Systematic ReviewWikiTop journalMagnesiumHigh evidence score

The evidence underpinning sports performance products: a systematic assessment

Authors: Carl Heneghan, Jeremy Howick, Braden O’Neill, Peter J. Gill, Daniel Lasserson, Deborah Cohen, Ruth Davis, Alison Ward, Adam Smith, Greg Jones, Matthew Thompson
Journal: BMJ Open
Year: 2012
DOI: 10.1136/bmjopen-2012-001702
Citations: 45

TL;DR

Of 431 performance-enhancing claims made by 104 different sports products across magazines and websites, 53% of websites provided zero references, and of the 74 studies that could be critically appraised, 84% were at high risk of bias — meaning the vast majority of sports product claims are backed by poor or non-existent evidence.

What they tested

This was not a test of a single product. Instead, the researchers tested the *evidence base* behind sports performance products. They examined:

**Interventions:** Sports drinks, oral supplements (powders, pills, gels), footwear, clothing (compression gear), and devices (wristbands, bracelets)

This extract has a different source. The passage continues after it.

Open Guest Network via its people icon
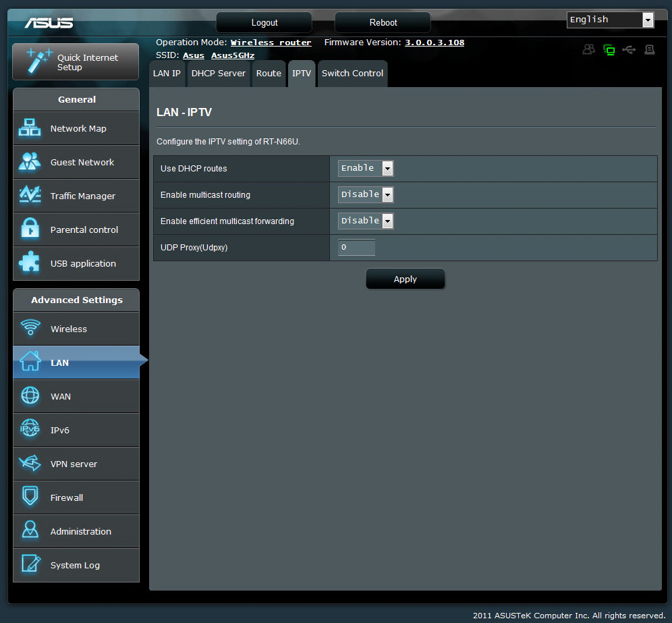The width and height of the screenshot is (672, 623). pyautogui.click(x=30, y=162)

**Comparators:** None directly — they compared the claims made by manufacturers against the quality of scientific evidence cited to support those claims

**Outcome measures:** Whether each product claimed to improve strength, speed, endurance, recovery, or reduce muscle fatigue; whether references were provided; and the methodological quality of those references (using the Centre for Evidence-Based Medicine levels of evidence and Cochrane risk of bias tools)

The researchers did not measure whether any product actually worked. They measured whether the *evidence* provided by manufacturers was trustworthy.

Who was studied

This was a systematic review of advertising claims and their supporting references, not a study of human participants. However, the researchers examined the *participants* in the 74 studies they were able to critically appraise:

Participants in the underlying studies were categorised as: "regular people" who do not exercise or compete seriously in sport; amateur athletes (including "regular people" who exercise seriously); and sports professionals

The researchers did not report exact participant numbers across all studies, but the studies they appraised ranged from small (often fewer than 20 participants) to moderate-sized trials

The setting was global: the researchers examined UK and US magazines (top 100 general magazines and top 10 sport/fitness magazines) and the associated websites of products advertised within them

How they measured it

The researchers used a systematic, multi-step process:

**Magazine screening:** One reviewer examined every page of 92 magazines (March 2012 issues) to identify adverts. A second team of reviewers confirmed which adverts were sports-related. A third round identified which adverts made specific performance-enhancing claims.

**Website analysis:** For each product making a claim, researchers viewed all associated web pages (1,035 total) and extracted every performance claim (431 total) and every reference cited (146 total).

**Evidence quality assessment:** They used the Centre for Evidence-Based Medicine (CEBM) Levels of Evidence, where Level 1 = systematic reviews of randomised trials, Level 2 = individual randomised trials, Level 3 = non-randomised studies, Level 4 = case series, and Level 5 = mechanistic reasoning (expert opinion, animal studies).

**Risk of bias assessment:** They used the Cochrane Collaboration's tool, assessing studies as high, unclear, or low risk of bias based on: clear hypothesis, control group, power calculation, randomisation, allocation concealment, intention-to-treat analysis, and blinding of investigators, outcome assessors, and participants.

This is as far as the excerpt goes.